_READING TEXT_.
[Start of section]

New plan designed to boost agriculture insurance cover

It is harvesting time for this paddy grower. Agriculture insurance could help boost harvest and hence increase farmers’ earning and improve livelihoods. PHOTO | FILE

What you need to know:

  • Tira figures show that it is only five out of 26 insurance companies in Tanzania that offer insurance products in the agriculture sector

Dar es Salaam. The government has developed a five-year plan designed to specifically attract insurance companies into agriculture.

The plan by the Tanzania Insurance Regulatory Authority (Tira) comes against the backdrop of insurance firms’ reluctance to venture into agriculture despite the huge potentials of the sector which accounts for about 28 percent of the country’s Gross Domestic Product (GDP).

Available Tira figures show that it is only five out of 26 insurance companies in Tanzania that offer insurance products and services in the agriculture sector.

Known as the National Agriculture and Livestock Insurance (NALI) Scheme, Tira’s plan – which runs from 2021 to 2025 - intends to tweak the role of each player in agriculture insurance.

[End of section]

_HOW TO COMPLETE THIS TASK_.
From the article on agriculture insurance, write out verbatim the stretch from "New plan designed" through "companies into agriculture.". Rely solely on the article about agriculture insurance in Tanzania when completing the work.

_LISTED ENTRIES_.
[Start of section]

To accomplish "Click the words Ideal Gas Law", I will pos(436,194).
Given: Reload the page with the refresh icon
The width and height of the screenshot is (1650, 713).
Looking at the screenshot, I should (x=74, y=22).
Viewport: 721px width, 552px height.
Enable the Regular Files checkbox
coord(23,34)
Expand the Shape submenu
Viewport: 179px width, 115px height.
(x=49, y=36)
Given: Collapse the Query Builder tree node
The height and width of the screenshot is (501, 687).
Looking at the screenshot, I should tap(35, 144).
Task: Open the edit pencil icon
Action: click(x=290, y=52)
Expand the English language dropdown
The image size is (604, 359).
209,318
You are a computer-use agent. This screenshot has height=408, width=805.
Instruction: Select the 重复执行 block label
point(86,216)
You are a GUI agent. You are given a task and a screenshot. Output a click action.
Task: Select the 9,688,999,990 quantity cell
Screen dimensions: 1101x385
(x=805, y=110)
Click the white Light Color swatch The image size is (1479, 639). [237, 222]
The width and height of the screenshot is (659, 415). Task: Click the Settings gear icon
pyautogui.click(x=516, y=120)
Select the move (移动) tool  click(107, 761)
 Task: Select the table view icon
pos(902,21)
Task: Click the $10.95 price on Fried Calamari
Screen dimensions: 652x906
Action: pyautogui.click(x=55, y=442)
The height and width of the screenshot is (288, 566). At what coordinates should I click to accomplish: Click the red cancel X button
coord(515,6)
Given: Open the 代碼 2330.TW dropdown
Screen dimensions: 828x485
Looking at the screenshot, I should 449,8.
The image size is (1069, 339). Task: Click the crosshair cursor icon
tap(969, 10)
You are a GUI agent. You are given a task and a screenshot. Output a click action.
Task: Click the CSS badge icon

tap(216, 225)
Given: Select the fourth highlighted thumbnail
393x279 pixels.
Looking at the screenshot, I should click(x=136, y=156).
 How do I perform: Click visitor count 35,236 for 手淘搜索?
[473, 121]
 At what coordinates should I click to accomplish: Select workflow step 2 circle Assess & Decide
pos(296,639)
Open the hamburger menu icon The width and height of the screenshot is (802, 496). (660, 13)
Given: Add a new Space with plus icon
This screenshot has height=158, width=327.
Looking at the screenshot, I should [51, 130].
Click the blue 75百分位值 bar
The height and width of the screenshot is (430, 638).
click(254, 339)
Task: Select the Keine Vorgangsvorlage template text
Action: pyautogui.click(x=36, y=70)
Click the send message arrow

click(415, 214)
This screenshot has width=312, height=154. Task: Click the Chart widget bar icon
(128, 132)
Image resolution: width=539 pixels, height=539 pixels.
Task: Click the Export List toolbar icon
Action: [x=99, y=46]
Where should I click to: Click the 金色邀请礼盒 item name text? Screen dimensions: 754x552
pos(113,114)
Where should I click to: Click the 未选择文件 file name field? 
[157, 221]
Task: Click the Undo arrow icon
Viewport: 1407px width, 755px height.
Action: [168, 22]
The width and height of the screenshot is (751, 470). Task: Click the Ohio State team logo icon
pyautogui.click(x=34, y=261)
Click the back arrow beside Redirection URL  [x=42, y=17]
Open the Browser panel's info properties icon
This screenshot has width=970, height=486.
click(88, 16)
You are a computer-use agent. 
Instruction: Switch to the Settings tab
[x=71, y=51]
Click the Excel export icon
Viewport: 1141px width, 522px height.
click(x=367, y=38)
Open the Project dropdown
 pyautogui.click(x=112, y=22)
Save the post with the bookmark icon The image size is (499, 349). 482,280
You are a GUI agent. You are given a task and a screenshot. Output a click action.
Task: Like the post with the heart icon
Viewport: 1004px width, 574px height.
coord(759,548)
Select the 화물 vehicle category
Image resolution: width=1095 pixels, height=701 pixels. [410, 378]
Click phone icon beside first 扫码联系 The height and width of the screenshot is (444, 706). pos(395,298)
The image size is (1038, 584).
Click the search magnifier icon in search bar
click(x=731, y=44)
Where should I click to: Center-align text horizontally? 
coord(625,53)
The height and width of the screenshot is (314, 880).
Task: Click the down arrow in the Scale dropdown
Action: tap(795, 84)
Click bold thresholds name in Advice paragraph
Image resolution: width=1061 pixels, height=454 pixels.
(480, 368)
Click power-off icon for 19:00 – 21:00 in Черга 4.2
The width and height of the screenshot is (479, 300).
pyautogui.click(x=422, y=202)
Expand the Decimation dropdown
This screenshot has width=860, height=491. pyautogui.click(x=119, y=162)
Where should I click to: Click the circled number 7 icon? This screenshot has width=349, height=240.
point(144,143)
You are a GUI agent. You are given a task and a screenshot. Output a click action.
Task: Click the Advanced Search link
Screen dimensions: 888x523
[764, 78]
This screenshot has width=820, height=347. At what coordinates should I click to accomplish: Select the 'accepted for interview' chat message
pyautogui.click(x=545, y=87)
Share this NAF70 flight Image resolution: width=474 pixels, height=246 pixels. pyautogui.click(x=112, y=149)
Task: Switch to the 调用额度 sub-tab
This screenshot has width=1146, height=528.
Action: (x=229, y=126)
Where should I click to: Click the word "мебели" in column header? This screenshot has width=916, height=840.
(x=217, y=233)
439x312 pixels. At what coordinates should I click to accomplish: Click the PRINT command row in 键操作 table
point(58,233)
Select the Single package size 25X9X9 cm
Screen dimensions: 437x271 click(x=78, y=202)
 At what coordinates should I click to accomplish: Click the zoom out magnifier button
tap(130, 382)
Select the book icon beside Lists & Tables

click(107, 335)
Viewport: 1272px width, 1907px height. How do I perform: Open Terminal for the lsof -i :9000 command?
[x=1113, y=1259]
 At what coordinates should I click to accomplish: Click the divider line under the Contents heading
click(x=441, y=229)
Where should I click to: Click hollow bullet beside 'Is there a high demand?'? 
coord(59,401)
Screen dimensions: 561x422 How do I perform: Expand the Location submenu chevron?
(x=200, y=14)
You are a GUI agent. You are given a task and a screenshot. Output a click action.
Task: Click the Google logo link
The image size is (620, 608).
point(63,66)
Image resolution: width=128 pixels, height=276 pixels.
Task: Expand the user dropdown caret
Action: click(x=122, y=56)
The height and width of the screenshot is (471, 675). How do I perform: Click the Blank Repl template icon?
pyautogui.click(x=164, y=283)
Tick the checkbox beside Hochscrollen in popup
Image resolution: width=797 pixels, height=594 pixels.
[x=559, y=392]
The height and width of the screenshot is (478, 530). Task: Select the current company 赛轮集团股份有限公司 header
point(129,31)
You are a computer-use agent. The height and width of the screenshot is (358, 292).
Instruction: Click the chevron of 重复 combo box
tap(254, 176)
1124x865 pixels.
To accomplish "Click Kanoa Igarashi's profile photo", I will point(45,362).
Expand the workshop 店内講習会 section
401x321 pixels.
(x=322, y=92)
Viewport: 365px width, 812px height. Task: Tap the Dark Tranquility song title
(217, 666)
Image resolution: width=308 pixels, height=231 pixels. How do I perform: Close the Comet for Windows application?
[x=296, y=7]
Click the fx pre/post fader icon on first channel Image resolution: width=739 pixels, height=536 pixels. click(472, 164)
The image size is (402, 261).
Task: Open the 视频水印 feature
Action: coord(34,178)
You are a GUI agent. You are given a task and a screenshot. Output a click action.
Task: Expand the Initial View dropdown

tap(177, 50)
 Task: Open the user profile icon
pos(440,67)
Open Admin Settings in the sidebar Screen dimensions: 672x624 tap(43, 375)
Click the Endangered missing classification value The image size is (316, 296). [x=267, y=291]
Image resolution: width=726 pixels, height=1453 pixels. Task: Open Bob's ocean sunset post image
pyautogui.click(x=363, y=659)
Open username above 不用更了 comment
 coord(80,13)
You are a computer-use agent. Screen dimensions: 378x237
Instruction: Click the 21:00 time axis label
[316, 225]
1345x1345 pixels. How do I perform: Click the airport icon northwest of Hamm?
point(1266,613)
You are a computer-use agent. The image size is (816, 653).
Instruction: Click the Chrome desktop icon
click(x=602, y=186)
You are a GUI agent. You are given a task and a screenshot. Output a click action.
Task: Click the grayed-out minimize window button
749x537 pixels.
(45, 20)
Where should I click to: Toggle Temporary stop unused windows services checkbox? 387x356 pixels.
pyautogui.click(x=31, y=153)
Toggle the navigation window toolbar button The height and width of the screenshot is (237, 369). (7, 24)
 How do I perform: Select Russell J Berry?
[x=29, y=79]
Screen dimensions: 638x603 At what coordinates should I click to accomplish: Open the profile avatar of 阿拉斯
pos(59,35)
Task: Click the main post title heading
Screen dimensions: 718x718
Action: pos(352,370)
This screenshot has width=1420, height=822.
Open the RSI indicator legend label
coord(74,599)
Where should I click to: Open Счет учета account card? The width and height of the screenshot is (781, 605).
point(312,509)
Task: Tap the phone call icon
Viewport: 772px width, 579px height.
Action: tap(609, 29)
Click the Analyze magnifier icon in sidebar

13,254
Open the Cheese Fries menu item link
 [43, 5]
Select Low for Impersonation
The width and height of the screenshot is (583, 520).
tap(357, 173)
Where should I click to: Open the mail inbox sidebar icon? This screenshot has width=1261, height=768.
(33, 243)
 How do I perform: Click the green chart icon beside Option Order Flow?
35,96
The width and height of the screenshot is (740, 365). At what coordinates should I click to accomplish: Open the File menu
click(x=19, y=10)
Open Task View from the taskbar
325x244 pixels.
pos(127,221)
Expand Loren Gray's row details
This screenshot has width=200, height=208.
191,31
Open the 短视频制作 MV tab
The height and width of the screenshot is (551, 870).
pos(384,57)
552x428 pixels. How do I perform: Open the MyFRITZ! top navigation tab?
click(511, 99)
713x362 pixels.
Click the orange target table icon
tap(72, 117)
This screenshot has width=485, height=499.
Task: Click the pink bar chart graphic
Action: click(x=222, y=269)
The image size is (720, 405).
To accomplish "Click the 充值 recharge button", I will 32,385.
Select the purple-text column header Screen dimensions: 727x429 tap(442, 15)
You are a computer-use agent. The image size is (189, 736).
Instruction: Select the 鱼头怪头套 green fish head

[End of section]

_RESULT OF THIS EXERCISE_.
New plan designed to boost agriculture insurance cover

It is harvesting time for this paddy grower. Agriculture insurance could help boost harvest and hence increase farmers’ earning and improve livelihoods. PHOTO | FILE

What you need to know:

  • Tira figures show that it is only five out of 26 insurance companies in Tanzania that offer insurance products in the agriculture sector

Dar es Salaam. The government has developed a five-year plan designed to specifically attract insurance companies into agriculture.